Summer camps experience a wide variety of welfare issues.  For a start, staff are responsible for waking up, supervising meals, teaching and general supervising of the students.  That’s not even considering the physical safety and emotional support that these students may need when they are abroad.  Couple this in with a mix of nationalities and cultures.

This can range from explaining to a student in the canteen why curry and ice-cream don’t go together on a plate, to comforting a love-sick teenager after a disastrous disco night. You may need to tell a bedtime story or give a very young learner some “magic juice” (Ribena) to cure their imagined stomachache.

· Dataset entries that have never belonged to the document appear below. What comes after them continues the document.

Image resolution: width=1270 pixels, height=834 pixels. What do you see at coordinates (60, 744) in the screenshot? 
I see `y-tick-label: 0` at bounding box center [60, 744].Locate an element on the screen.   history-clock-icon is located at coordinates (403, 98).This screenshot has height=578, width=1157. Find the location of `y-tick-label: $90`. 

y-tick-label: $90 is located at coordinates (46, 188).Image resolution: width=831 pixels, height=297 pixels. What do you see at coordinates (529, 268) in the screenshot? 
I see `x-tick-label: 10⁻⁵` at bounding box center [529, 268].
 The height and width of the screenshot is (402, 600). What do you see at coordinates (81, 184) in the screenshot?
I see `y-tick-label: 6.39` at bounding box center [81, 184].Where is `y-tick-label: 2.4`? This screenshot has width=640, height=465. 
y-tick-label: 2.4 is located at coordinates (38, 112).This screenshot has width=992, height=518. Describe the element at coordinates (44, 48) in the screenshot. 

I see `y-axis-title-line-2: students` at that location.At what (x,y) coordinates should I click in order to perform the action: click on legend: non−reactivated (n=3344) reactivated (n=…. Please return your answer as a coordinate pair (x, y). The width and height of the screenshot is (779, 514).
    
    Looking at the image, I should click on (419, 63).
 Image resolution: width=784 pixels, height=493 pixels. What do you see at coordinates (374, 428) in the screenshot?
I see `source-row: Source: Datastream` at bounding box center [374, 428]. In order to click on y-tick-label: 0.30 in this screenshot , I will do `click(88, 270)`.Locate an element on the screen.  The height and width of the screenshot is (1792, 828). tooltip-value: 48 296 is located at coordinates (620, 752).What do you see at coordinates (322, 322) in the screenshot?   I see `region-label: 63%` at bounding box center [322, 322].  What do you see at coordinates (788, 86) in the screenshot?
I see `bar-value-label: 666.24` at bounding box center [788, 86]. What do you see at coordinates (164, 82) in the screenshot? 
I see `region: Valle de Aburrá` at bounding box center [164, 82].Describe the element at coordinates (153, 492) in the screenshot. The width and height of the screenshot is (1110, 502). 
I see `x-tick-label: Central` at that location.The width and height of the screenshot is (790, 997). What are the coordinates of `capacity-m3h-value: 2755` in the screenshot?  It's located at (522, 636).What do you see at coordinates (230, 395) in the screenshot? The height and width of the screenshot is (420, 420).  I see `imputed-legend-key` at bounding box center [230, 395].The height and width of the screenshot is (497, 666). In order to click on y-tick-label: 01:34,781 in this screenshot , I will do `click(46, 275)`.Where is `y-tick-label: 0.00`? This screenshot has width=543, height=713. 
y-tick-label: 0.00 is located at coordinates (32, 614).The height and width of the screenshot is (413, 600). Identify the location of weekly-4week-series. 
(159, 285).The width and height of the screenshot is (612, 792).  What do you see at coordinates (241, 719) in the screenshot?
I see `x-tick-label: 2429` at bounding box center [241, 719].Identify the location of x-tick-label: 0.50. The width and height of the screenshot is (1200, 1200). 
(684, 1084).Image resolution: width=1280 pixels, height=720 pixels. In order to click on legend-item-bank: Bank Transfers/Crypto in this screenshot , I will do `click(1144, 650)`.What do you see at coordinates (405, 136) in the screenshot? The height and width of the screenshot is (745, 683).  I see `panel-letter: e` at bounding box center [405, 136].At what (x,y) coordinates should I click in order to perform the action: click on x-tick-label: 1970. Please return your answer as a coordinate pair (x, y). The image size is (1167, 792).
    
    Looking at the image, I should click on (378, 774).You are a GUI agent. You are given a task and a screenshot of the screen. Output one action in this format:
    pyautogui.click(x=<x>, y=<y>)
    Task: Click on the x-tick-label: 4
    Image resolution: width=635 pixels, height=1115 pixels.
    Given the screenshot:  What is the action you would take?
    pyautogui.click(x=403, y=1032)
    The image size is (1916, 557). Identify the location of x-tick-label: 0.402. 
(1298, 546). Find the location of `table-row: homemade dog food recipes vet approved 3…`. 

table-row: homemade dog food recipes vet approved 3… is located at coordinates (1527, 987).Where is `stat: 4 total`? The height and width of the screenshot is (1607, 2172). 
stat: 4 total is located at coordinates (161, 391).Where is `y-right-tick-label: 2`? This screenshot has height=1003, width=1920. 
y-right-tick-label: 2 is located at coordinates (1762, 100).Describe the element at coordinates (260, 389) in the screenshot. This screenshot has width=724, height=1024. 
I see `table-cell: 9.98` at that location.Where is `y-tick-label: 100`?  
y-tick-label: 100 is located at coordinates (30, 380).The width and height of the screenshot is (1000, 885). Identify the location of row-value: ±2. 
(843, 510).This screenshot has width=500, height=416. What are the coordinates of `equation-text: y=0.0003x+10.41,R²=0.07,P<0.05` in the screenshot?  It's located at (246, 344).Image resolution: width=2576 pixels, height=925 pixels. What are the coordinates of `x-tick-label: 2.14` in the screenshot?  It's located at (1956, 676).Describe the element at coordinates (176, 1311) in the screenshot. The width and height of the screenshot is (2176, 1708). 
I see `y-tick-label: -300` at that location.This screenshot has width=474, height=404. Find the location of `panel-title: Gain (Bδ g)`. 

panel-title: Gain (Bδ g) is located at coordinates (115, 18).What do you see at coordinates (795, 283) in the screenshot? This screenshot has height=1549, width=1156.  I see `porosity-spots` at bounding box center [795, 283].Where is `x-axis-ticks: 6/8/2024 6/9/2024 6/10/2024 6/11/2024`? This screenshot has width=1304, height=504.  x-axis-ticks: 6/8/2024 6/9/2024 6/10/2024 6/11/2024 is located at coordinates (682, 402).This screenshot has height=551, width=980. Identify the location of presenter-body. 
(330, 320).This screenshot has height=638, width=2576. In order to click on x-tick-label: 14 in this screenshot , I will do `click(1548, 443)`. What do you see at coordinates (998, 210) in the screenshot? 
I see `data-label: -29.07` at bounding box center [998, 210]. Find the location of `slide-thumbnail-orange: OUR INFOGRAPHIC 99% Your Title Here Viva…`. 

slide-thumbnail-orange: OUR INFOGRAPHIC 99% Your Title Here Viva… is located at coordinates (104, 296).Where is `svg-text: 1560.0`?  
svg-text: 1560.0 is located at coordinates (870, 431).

I have a wealth of summer school stories that I fondly remember and retell.  Almost all of them are related to welfare and remain funny long after the last student has returned home.

Choosing a centre to work for

Your summer school experience will depend largely on the centre you work for.  Pay close attention to the job description and the contract.  Always compare your salary to your responsibilities, but remember that a fair degree of flexibility is required for summer school posts.

It is important to ask questions during the interview so that you are well informed when you choose a centre.  Compare the different websites and information available.  The best paying job may not always be the most enjoyable.

A school that works to get a balance of nationalities is important, as well as one that has a variety of excursions and social activities.

Another factor you may consider is how long you want to work for at summer school.  The usual length of contracts can be from two to eight weeks.  Many schools offer a choice of length e.g. four or six week contracts.  Four weeks is often quite short but if the summer school is demanding, you may find it’s enough.  Six is the usual length while eight might sound good in terms of cash, but consider the physical and mental demands of the longer courses as you reach Week Six.

Still unsure?  In my opinion, summer school is something not to be missed and is the most rewarding TEFL job I have had.  You can find job vacancies on the IHWO Recruitment page (http://www.ihworld.com/recruitment/ remember to check the summer vacancies tab) and also on other websites such as www.tefl.com

Apply to several positions and early.   The earlier you get the interview and answers, the more you will have time to prepare for camp and complete the CRB form (a vetting form for all YL teachers in the UK).  It also helps if a summer school makes you wait weeks for a reply.  In the case that you get no response, you can apply elsewhere.  The good positions will be filled quite quickly so it’s not a good idea to search for vacancies three or four weeks before the camp starts.

I hope this article has been of help to those still thinking about summer school and I wish you the best of luck in interviews and a summer school experience as rewarding as mine have always been.  Perhaps we’ll even cross paths.

Author’s Bio:
Martin Keon is currently ADOS YL in IH Tbilisi. He has been teaching with IH for five years. He has taught in South Korea, Russia, Italy, Latvia and Georgia as well as in UK summer schools. He was Senior Teacher Pre-Teens in IH Salisbury and YL coordinator in IH Newcastle for summer school.
His work interests include CALL, functional lessons and teaching advanced teenagers. He is looking forward to his fifth summer teaching in the UK.